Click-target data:
_ _ _ _ _
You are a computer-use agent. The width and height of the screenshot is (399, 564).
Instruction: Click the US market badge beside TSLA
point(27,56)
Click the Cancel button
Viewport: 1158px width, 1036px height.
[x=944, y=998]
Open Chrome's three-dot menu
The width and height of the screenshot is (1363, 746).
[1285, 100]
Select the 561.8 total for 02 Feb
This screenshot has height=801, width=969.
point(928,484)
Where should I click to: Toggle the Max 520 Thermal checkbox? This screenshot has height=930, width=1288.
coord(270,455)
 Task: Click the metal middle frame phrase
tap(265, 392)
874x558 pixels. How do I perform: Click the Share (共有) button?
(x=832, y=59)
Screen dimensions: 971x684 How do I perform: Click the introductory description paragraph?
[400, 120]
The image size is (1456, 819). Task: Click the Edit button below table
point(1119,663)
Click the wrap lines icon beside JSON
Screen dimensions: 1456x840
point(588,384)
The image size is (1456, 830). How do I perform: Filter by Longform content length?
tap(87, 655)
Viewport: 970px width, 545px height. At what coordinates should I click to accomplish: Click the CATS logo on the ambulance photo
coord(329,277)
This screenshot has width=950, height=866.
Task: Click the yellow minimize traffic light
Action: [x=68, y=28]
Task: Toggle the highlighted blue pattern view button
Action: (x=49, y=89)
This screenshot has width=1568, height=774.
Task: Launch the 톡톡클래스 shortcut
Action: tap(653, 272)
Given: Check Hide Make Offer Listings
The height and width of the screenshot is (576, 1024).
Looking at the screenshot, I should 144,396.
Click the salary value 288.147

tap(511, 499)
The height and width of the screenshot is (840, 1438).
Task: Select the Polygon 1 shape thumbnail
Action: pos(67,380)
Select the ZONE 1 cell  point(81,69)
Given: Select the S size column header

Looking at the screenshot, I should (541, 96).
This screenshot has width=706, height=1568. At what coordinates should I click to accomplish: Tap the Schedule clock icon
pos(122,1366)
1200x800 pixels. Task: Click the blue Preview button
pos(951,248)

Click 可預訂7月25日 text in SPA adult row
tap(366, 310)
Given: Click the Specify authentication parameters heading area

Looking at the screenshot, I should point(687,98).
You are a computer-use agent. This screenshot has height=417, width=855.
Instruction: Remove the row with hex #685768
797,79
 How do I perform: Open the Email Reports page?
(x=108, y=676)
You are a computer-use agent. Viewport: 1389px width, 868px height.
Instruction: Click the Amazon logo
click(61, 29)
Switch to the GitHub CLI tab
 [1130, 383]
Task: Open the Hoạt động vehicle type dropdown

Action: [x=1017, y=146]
_ _ _ _ _
> [Job]:
Copy all of the material above word for word, keeping every line the same as it appears.

> [Solved problem]:
You are a computer-use agent. The width and height of the screenshot is (399, 564).
Instruction: Click the US market badge beside TSLA
point(27,56)
Click the Cancel button
Viewport: 1158px width, 1036px height.
[x=944, y=998]
Open Chrome's three-dot menu
The width and height of the screenshot is (1363, 746).
[1285, 100]
Select the 561.8 total for 02 Feb
This screenshot has height=801, width=969.
point(928,484)
Where should I click to: Toggle the Max 520 Thermal checkbox? This screenshot has height=930, width=1288.
coord(270,455)
 Task: Click the metal middle frame phrase
tap(265, 392)
874x558 pixels. How do I perform: Click the Share (共有) button?
(x=832, y=59)
Screen dimensions: 971x684 How do I perform: Click the introductory description paragraph?
[400, 120]
The image size is (1456, 819). Task: Click the Edit button below table
point(1119,663)
Click the wrap lines icon beside JSON
Screen dimensions: 1456x840
point(588,384)
The image size is (1456, 830). How do I perform: Filter by Longform content length?
tap(87, 655)
Viewport: 970px width, 545px height. At what coordinates should I click to accomplish: Click the CATS logo on the ambulance photo
coord(329,277)
This screenshot has width=950, height=866.
Task: Click the yellow minimize traffic light
Action: [x=68, y=28]
Task: Toggle the highlighted blue pattern view button
Action: (x=49, y=89)
This screenshot has width=1568, height=774.
Task: Launch the 톡톡클래스 shortcut
Action: tap(653, 272)
Given: Check Hide Make Offer Listings
The height and width of the screenshot is (576, 1024).
Looking at the screenshot, I should 144,396.
Click the salary value 288.147

tap(511, 499)
The height and width of the screenshot is (840, 1438).
Task: Select the Polygon 1 shape thumbnail
Action: pos(67,380)
Select the ZONE 1 cell  point(81,69)
Given: Select the S size column header

Looking at the screenshot, I should (541, 96).
This screenshot has width=706, height=1568. At what coordinates should I click to accomplish: Tap the Schedule clock icon
pos(122,1366)
1200x800 pixels. Task: Click the blue Preview button
pos(951,248)

Click 可預訂7月25日 text in SPA adult row
tap(366, 310)
Given: Click the Specify authentication parameters heading area

Looking at the screenshot, I should point(687,98).
You are a computer-use agent. This screenshot has height=417, width=855.
Instruction: Remove the row with hex #685768
797,79
 How do I perform: Open the Email Reports page?
(x=108, y=676)
You are a computer-use agent. Viewport: 1389px width, 868px height.
Instruction: Click the Amazon logo
click(61, 29)
Switch to the GitHub CLI tab
 [1130, 383]
Task: Open the Hoạt động vehicle type dropdown

Action: [x=1017, y=146]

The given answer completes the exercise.